• _DIRECTIONS_
Leave the pictures out and return every line below exactly.

(Items from a data source)
* * *

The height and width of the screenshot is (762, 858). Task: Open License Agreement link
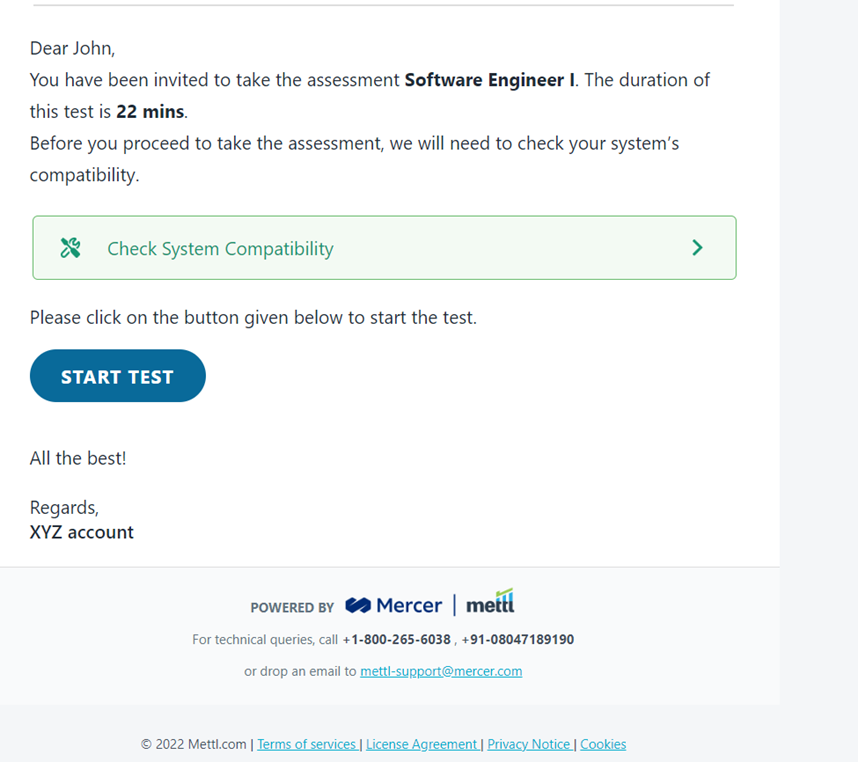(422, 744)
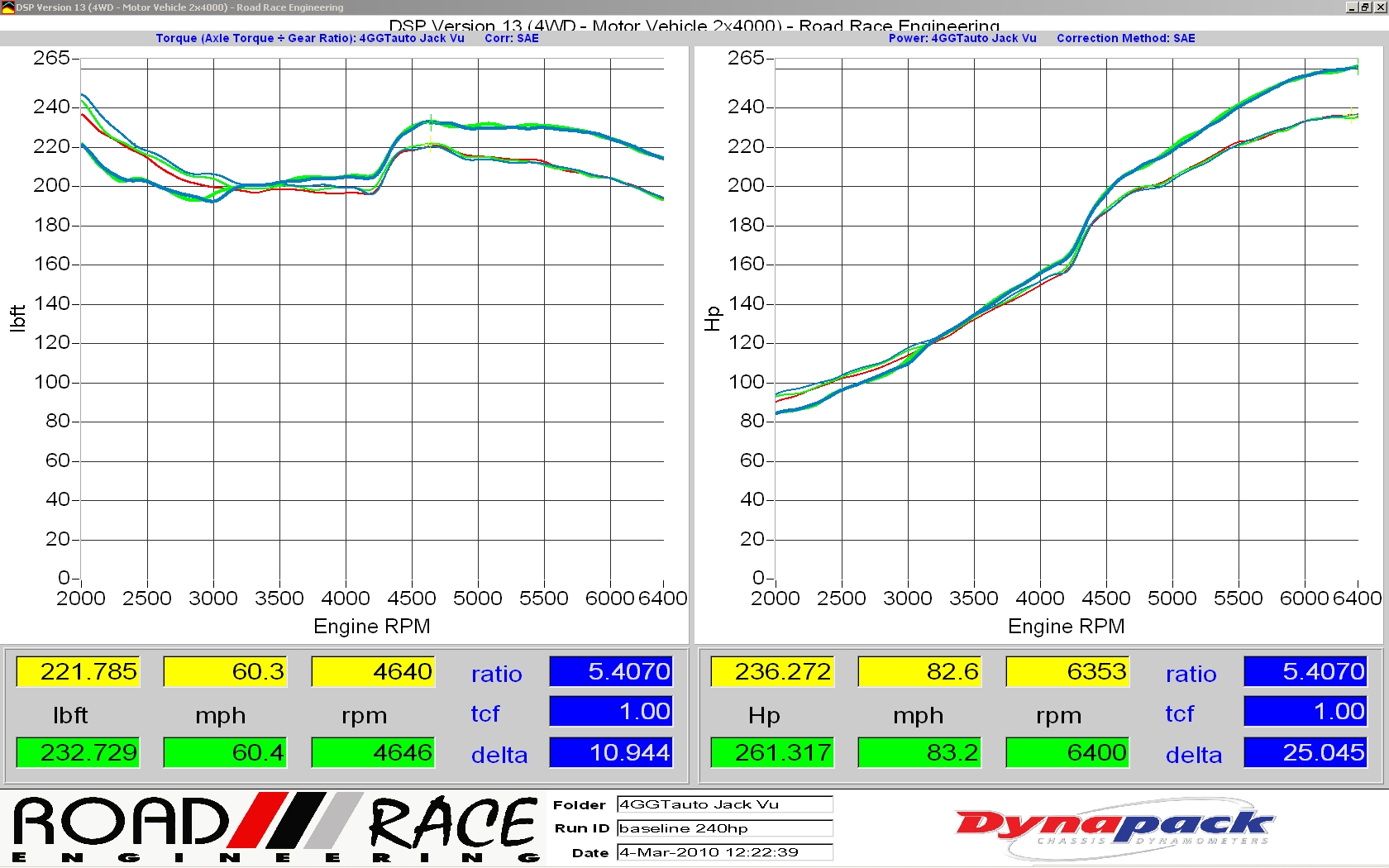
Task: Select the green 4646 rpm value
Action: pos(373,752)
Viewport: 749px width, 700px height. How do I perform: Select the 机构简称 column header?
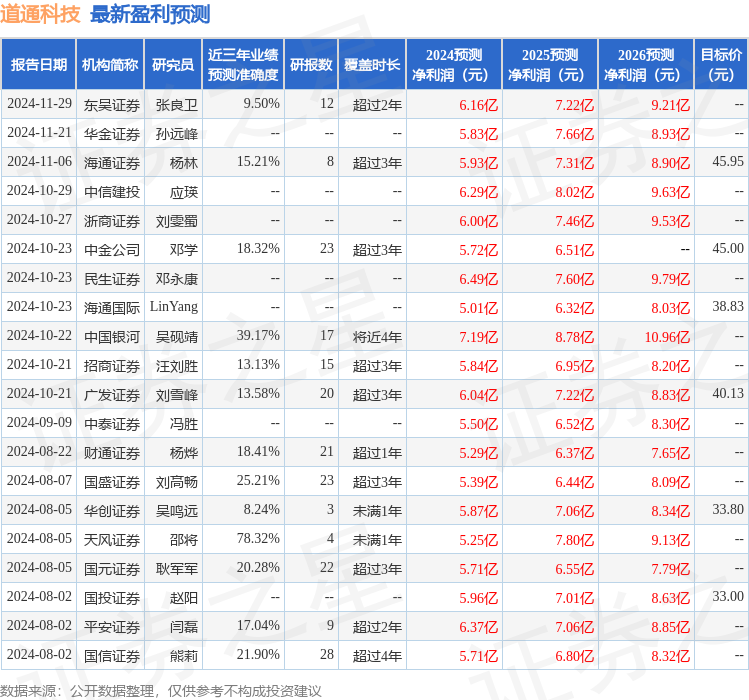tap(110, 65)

* * *

• _EXPECTED ANSWER_
The height and width of the screenshot is (762, 858). Task: Open License Agreement link
(422, 744)
Task: Select the green 4646 rpm value
Action: pos(373,752)
Viewport: 749px width, 700px height. How do I perform: Select the 机构简称 column header?
tap(110, 65)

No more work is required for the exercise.